Brief Description of Three Analysis Methods
- A mixture model of citation process makes use of expectation-maximization algorithm.
This method divides vertices into groups which have similar time profiles to their citations Suppose there are n vertices representing documents in a network, it can be divided into c groups. Then a log-likelihood function is given, by maximizing this function, a best estimate of the most likely values of the model parameters can be calculated. This process involves two steps: 1.estimate the group member probabilities; 2. use the obtained probabilities to maximize the log-likelihood function. Through a few steps mathematical inference and proof, this paper reaches its conclusion the division process by using this model is self-consistent. Some examples are also given as a demonstration of this method.

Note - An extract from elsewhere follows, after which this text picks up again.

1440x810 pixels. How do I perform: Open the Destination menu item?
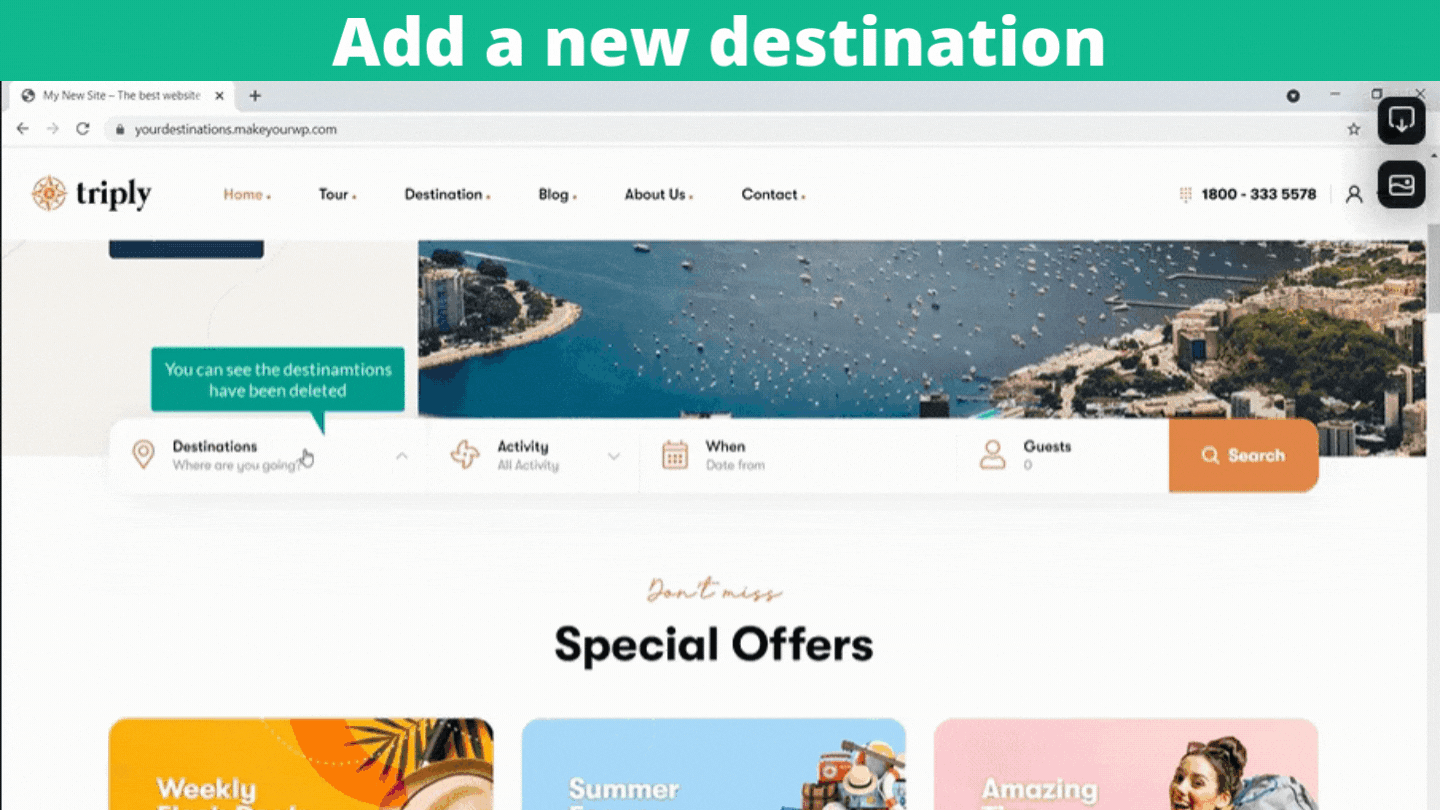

- A clustering method in citation network.
This method is a community analysis groups vertices which is linked to one another by edges. The method make use a method proposed by Newman based on the maximization of the benefit function known as "modularity". The signs of the elements of the leading eigenvector of Newman's "modularity matrix" give an approximation to the division of the network into two parts. By repeatedly dividing the network in two in this way, a network can be divided into any number of communities. A compare between this analysis and the EM analysis is given, the result of this algorithm is similar to the one of EM algorithm. However, since the clustering analysis ignores edge direction, there are some differences between the two results.
- Vertex authority score method
This method is known as centrality scores,which quantify the importance or influence of individual vertices in a network. In a directed network such as a citation network, there are two degrees, the in-degree and the out-degree. It is reasonable, for instance, to imagine that important or influential vertices in a citation network will receive many citations and therefore have high in-degree. So,each vertex has two centralities, the authority score and the hub score, the first one derived from the incoming links and the second from the outgoing links. Hub and authority scores have been applied to Supreme Court cases previously by Fowler and Jeon, this paper refers to the result of them. The experiment of this method shows a repeated pattern in the evolution of the citation network.